(Pixel coordinate grounding data)
__________
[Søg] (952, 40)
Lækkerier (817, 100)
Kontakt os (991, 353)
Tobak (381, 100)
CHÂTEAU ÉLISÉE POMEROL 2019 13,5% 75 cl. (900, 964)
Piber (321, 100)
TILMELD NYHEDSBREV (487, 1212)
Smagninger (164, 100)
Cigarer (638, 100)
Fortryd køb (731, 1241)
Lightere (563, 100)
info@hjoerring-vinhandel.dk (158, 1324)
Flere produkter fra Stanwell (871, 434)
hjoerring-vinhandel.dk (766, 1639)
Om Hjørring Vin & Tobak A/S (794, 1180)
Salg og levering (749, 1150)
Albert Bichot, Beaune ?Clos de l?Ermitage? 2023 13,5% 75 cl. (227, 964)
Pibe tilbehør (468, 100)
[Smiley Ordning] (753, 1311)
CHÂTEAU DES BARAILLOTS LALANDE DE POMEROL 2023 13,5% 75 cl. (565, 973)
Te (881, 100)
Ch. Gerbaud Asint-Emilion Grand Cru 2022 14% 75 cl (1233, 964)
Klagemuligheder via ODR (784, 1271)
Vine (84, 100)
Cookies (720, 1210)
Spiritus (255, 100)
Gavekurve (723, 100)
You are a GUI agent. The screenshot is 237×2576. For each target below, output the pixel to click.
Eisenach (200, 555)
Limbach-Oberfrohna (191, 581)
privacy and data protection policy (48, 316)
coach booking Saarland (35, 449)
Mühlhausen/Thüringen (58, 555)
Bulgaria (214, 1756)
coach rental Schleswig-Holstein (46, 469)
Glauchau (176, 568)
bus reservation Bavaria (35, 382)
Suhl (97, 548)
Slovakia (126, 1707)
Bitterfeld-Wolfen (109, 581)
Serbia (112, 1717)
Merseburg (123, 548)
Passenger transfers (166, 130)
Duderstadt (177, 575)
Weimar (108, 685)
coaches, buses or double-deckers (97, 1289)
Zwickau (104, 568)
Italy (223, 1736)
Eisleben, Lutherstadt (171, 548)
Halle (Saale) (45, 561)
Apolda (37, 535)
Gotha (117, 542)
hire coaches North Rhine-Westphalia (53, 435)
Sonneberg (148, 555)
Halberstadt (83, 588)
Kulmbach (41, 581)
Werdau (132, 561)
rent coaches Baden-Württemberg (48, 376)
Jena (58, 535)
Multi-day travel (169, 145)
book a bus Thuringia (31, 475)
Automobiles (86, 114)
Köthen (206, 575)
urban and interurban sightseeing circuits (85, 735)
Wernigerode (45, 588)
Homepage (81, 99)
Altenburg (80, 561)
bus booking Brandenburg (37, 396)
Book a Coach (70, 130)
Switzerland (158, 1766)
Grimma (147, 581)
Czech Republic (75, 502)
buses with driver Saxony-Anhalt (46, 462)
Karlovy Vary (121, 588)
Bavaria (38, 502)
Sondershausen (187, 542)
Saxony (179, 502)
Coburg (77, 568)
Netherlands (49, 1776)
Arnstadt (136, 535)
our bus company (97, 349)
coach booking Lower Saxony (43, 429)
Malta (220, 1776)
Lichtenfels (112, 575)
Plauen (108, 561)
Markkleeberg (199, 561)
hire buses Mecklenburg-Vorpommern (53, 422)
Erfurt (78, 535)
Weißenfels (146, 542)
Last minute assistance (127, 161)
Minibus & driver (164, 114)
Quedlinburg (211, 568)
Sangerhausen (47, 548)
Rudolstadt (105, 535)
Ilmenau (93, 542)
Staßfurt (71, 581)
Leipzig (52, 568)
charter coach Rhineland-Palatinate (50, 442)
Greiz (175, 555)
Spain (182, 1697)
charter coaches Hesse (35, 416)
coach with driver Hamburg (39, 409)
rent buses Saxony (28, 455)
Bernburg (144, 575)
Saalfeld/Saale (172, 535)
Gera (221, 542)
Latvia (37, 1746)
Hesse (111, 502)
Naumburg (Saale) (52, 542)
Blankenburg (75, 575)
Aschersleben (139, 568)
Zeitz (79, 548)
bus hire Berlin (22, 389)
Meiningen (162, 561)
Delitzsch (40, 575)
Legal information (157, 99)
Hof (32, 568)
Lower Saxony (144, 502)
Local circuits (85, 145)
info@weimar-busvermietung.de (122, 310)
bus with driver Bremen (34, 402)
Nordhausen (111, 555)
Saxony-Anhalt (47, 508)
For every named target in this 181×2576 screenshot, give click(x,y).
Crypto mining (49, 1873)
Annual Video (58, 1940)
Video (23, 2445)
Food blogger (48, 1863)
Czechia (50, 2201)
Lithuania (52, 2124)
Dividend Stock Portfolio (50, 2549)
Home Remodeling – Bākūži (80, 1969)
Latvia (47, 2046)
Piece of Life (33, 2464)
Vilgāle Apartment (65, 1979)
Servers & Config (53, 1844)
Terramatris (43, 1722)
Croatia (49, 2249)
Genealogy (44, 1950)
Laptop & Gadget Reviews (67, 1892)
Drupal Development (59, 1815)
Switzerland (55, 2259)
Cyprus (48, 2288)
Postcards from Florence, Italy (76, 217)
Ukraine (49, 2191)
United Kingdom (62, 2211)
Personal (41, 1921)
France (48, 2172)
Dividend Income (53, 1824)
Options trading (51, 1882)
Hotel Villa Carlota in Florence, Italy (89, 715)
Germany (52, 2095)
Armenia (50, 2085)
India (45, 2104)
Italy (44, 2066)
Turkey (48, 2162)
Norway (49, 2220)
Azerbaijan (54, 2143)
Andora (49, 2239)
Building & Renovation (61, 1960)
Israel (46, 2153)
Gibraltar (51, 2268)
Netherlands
__________
## What this task involves
What you retype should run from the first line of the entries above through the line containing "Gotha (117, 542)", exactly and in full.

## Task result
[Søg] (952, 40)
Lækkerier (817, 100)
Kontakt os (991, 353)
Tobak (381, 100)
CHÂTEAU ÉLISÉE POMEROL 2019 13,5% 75 cl. (900, 964)
Piber (321, 100)
TILMELD NYHEDSBREV (487, 1212)
Smagninger (164, 100)
Cigarer (638, 100)
Fortryd køb (731, 1241)
Lightere (563, 100)
info@hjoerring-vinhandel.dk (158, 1324)
Flere produkter fra Stanwell (871, 434)
hjoerring-vinhandel.dk (766, 1639)
Om Hjørring Vin & Tobak A/S (794, 1180)
Salg og levering (749, 1150)
Albert Bichot, Beaune ?Clos de l?Ermitage? 2023 13,5% 75 cl. (227, 964)
Pibe tilbehør (468, 100)
[Smiley Ordning] (753, 1311)
CHÂTEAU DES BARAILLOTS LALANDE DE POMEROL 2023 13,5% 75 cl. (565, 973)
Te (881, 100)
Ch. Gerbaud Asint-Emilion Grand Cru 2022 14% 75 cl (1233, 964)
Klagemuligheder via ODR (784, 1271)
Vine (84, 100)
Cookies (720, 1210)
Spiritus (255, 100)
Gavekurve (723, 100)
You are a GUI agent. The screenshot is 237×2576. For each target below, output the pixel to click.
Eisenach (200, 555)
Limbach-Oberfrohna (191, 581)
privacy and data protection policy (48, 316)
coach booking Saarland (35, 449)
Mühlhausen/Thüringen (58, 555)
Bulgaria (214, 1756)
coach rental Schleswig-Holstein (46, 469)
Glauchau (176, 568)
bus reservation Bavaria (35, 382)
Suhl (97, 548)
Slovakia (126, 1707)
Bitterfeld-Wolfen (109, 581)
Serbia (112, 1717)
Merseburg (123, 548)
Passenger transfers (166, 130)
Duderstadt (177, 575)
Weimar (108, 685)
coaches, buses or double-deckers (97, 1289)
Zwickau (104, 568)
Italy (223, 1736)
Eisleben, Lutherstadt (171, 548)
Halle (Saale) (45, 561)
Apolda (37, 535)
Gotha (117, 542)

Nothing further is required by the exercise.